▶ **SELECTION**:
Start
For example, an NHWC tensor WC-packed means that the c_stride is equal to 1 and w_stride is equal to c_dim x c_stride. In practice, the -packed suffix is usually applied to the minor dimensions of a tensor but can be applied to only the major dimensions; for example, an NCHW tensor that is only N-packed.

Spatially Packed Tensors

Spatially-packed tensors are defined as partially-packed in spatial dimensions. For example, a spatially-packed 4D tensor would mean that the tensor is either NCHW HW-packed or CNHW HW-packed.

Overlapping Tensors

A tensor is defined to be overlapping if iterating over a full range of dimensions produces the same address more than once. In practice an overlapped tensor will have stride[i-1] < stride[i]*dim[i] for some of the i from [1,nbDims] interval.

Data Layout Formats

This section describes how cuDNN tensors are arranged in memory according to several data layout formats.

The recommended way to specify the layout format of a tensor is by setting its strides accordingly. For compatibility with the v7 API, a subset of the layout formats can also be configured through the cudnnTensorFormat_t enum. The enum is only supplied for legacy reasons and is deprecated.
End
▶ **DATA**:
Start
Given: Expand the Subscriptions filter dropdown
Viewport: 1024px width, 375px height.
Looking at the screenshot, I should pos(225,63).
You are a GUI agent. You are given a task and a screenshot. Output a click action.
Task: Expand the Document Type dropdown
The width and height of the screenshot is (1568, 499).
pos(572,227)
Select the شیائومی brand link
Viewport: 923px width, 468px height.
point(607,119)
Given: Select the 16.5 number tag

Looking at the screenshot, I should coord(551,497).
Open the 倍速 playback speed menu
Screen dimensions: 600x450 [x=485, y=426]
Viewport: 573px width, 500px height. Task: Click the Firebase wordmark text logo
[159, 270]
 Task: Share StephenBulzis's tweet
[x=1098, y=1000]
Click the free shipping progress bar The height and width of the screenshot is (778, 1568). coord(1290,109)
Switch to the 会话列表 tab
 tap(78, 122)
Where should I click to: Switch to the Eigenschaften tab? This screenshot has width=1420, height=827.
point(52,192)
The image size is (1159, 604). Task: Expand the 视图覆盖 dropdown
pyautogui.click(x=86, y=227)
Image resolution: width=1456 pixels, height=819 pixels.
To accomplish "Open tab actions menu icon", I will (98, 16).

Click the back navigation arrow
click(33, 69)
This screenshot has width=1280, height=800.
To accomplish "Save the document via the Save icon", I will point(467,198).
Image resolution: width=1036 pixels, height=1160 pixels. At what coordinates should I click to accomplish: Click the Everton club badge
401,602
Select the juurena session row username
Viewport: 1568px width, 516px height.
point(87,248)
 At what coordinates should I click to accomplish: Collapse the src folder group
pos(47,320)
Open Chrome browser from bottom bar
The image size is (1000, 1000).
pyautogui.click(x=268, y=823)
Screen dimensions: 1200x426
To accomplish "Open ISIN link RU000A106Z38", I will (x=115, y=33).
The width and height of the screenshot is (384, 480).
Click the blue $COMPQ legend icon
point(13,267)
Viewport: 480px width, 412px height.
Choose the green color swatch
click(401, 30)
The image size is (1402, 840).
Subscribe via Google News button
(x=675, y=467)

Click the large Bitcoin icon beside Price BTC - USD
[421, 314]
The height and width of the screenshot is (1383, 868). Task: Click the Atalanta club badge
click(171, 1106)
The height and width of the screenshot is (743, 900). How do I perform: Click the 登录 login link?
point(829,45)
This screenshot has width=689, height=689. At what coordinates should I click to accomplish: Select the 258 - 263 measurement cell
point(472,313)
End
▶ **REQUIRED WORK**:
1. According to the cuDNN tensor text, what is the recommended way to specify the layout format of a tensor?
2. Print the part of the cuDNN tensor text starting at "Spatially Packed Tensors" and ending at "data layout formats.".

▶ **ANSWERS FOR THIS EXERCISE**:
1. By setting its strides accordingly.

2.
Spatially Packed Tensors

Spatially-packed tensors are defined as partially-packed in spatial dimensions. For example, a spatially-packed 4D tensor would mean that the tensor is either NCHW HW-packed or CNHW HW-packed.

Overlapping Tensors

A tensor is defined to be overlapping if iterating over a full range of dimensions produces the same address more than once. In practice an overlapped tensor will have stride[i-1] < stride[i]*dim[i] for some of the i from [1,nbDims] interval.

Data Layout Formats

This section describes how cuDNN tensors are arranged in memory according to several data layout formats.